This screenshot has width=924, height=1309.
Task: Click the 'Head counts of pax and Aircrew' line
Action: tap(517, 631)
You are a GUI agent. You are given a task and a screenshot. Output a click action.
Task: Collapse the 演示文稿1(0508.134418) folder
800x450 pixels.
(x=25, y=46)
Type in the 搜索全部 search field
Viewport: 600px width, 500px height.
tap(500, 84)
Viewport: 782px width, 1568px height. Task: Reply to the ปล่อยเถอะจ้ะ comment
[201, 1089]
...
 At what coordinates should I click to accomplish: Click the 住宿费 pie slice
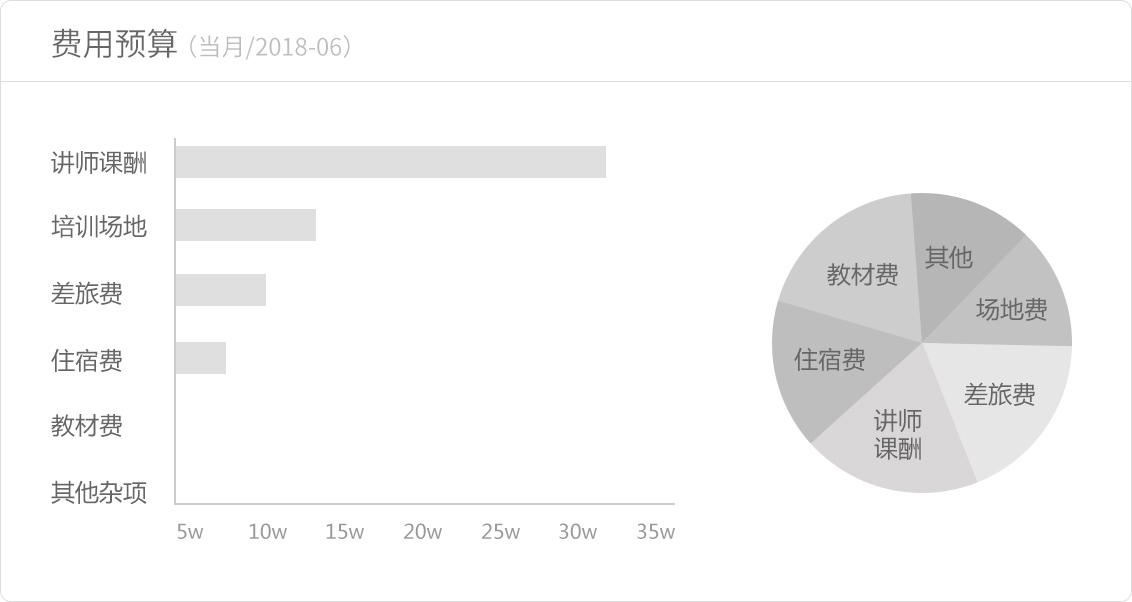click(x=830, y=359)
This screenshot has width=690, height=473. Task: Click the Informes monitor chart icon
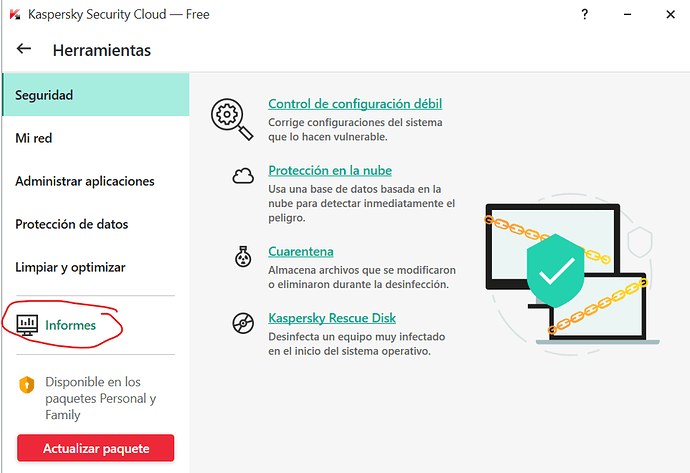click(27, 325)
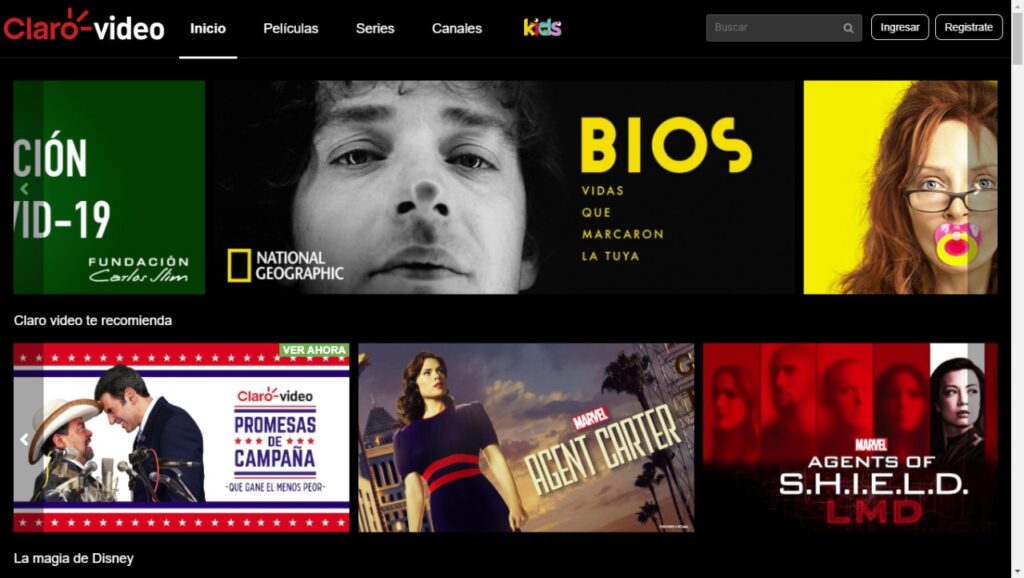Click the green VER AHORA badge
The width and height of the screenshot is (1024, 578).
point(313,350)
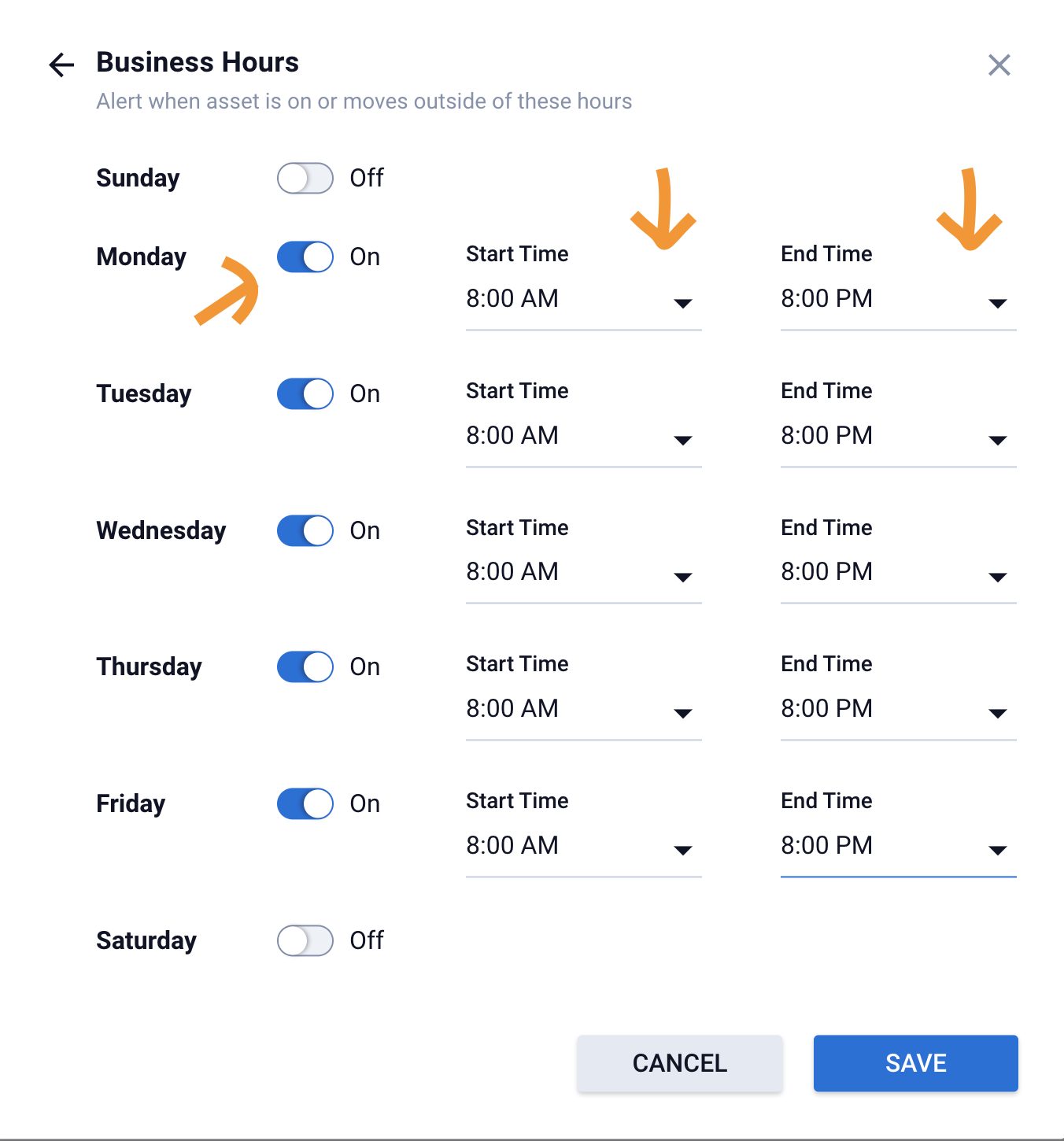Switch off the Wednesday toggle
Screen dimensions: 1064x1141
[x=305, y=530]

YOUR OBJECTIVE ->
Repeat the records from the line with "Viewport: 782px width, 1568px" to the line with "[201, 1089]", including both of those lines, and nothing else.

ANSWER FOR THIS EXERCISE ->
Viewport: 782px width, 1568px height. Task: Reply to the ปล่อยเถอะจ้ะ comment
[201, 1089]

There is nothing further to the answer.